● Extract:
★ ★ ★ ★
Ahatallah was never heard from again in India, and rumours soon spread that Archbishop Garcia had disposed of him before he ever reached Goa.[39] Contemporary accounts allege that he was drowned in Cochin harbour, or even that the Portuguese burned him at the stake.[39][40] In reality, it appears that Ahatallah did in fact reach Goa, from whence he was sent on to Europe, but he evidently died in Paris before reaching Rome where his case was to be heard.[39] In any event, Garcia's dismissiveness towards the Saint Thomas Christians' appeals only embittered the community further.[39]

This was the last straw for the Saint Thomas Christians, and in 1653, Thomas and representatives of the community met at the Church of Our Lady in Mattancherry to take bold action. In a great ceremony before a crucifix and lighted candles, they swore a solemn oath that they would never obey Garcia or the Portuguese again, and that they accepted only the Archdeacon as their shepherd.[39] The Malankara Church and all its successor churches regard this declaration, known as the Coonan Cross Oath (Malayalam: കൂനൻ കുരിശു സത്യം).[39]

Later development

 
Thoma III, 3rd Malankara Metropolitan

The oppressive rule of the Portuguese padroado provoked a violent reaction on the part of the indigenous Christian community. The first solemn protest took place in 1653, known as the Coonan Kurishu Satyam (Coonan Cross Oath). Under the leadership of Archdeacon Thoma, the St. Thomas Christians publicly took an oath in Mattancherry, Cochin, that they would not obey the Portuguese Catholic bishops and the Jesuit missionaries. Unfortunately there was no Metropolitan present in the Malankara Church at that time. Hence in the same year, at Alangad, Archdeacon Thoma was ordained, by the laying on of hands of twelve priests, as the first known indigenous Metropolitan of Kerala, under the name Thoma I. The Portuguese missionaries attempted for reconciliation with Saint Thomas Christians but was not successful. Later Pope Alexander VII sent the Syrian bishop Joseph Sebastiani at the head of a Carmelite delegation who succeeded in convincing majority of Saint Thomas Christians, including Palliveettil Chandy Kathanar and Kadavil Chandy Kathanar. The Catholic faction constantly challenged the legitimacy of the consecration of Archdeacon as Metropolitan by priests. The faction that was led by Palliveettil Chandy, cousin of Thoma I, who was consecrated as a bishop in 1663 by Carmelite missionaries of the Catholic Church. He was supported by other prominent Saint Thomas Christian leaders including Kadavil Chandy Kathanar and Vengūr Givargis Kathanar. This made it essential to rectify the illegitimacy of the consecration of Archdeacon as Metropolitan. Episcopal consecration of Thoma I as a Bishop was regularized in 1665 by Gregorios Abdal Jaleel Jerusalem Bishop of Syriac Orthodox Church. This led to the first permanent split in the Saint Thomas Christian community. Thereafter, the faction affiliated with the Catholic Church under Parambil Mar Chandy was designated the Pazhayakoottukar, or "Old Allegiance", while the branch affiliated with Mar Thoma was called the Puthenkoottukar, or "New Allegiance".[5][6][7][8] These appellations have been somewhat controversial, as both groups considered themselves the true heirs to the Saint Thomas tradition.
★ ★ ★ ★
● Supplied data:
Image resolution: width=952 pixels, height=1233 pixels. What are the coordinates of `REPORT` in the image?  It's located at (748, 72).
★ ★ ★ ★
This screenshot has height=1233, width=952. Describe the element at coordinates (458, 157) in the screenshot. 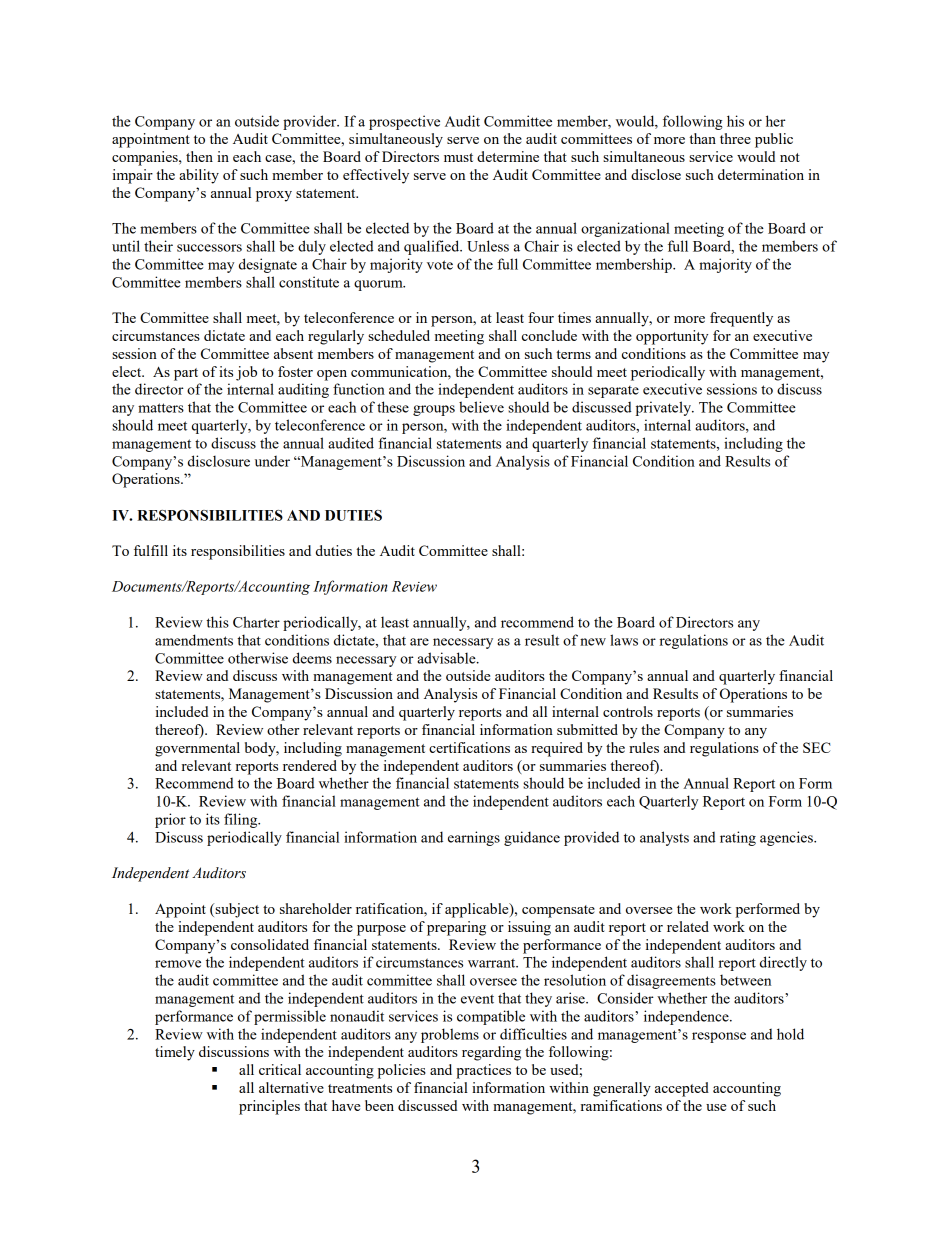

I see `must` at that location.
★ ★ ★ ★
● Exercise goal: In the passage on the Saint Thomas Christians, who regularized Thoma I's episcopal consecration in 1665?

● Exercise response: Gregorios Abdal Jaleel, Jerusalem Bishop of the Syriac Orthodox Church.